Per questo davvero sorprende il temporeggiare del governo. Poter disporre al più presto del nuovo Mes è nell’interesse dell’Europa. E, al contrario di ciò che afferma Meloni, soprattutto nell’interesse dell’Italia. Il nostro Paese, a causa del suo elevato debito pubblico, dispone di spazi fiscali limitati. Che cosa significa? In caso di crisi bancaria sarebbe difficile per noi intervenire con risorse pubbliche (leggi debito). Altri, a cominciare della Germania, avrebbero margini di manovra ben più ampi. Chiarito questo punto, veniamo al metodo. Ha ragione Meloni a ricordare che a Bruxelles ci sono vari negoziati in corso, a cominciare da quello del Patto di Stabilità da riformare.
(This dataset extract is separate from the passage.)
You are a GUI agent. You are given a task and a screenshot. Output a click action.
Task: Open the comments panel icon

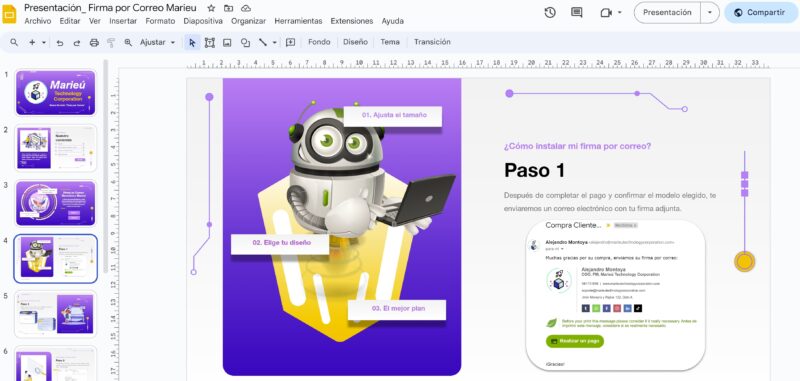(x=577, y=13)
Tuttavia, la logica del pacchetto non sembra essere ottimale. Per un motivo molto semplice. Si tratta di dossier con obiettivi diversi: la riforma del Patto serve per garantire la stabilità di bilancio delle singole economie, quella del Mes la stabilità finanziaria dell’intera area. E, soprattutto, tempi diversi. La riforma del Patto è nella fase iniziale. Sul tavolo vi è la proposta della Commissione. L’Italia non ha preso nessun impegno. E, aggiungerei, giustamente visto che l’impianto in esame contiene molte criticità. La riforma dello statuto del Mes, invece, è nella fase finale. Le diverse economie dell’area dell’euro l’hanno già discussa e negoziata. Per questo tutte l’hanno ratificata. Incluse la Croazia che ha adottato la moneta unica solo pochi mesi fa e i cinque Stati (Grecia, Portogallo, Irlanda, Spagna e Cipro) che hanno aderito ai programmi di aggiustamento messi a disposizione dal Mes in caso di crisi di un’intera sistema economico, il vecchio Mes per intenderci. Manca solamente l’Italia. La responsabilità è ovviamente è anche dei precedenti governi... Quello guidato da Giuseppe Conte che lo ha negoziato e quello guidato da Mario Draghi che ha lasciato l’impiccio all’attuale esecutivo. È in gioco la nostra credibilità, ingrediente fondamentale nelle trattative europee.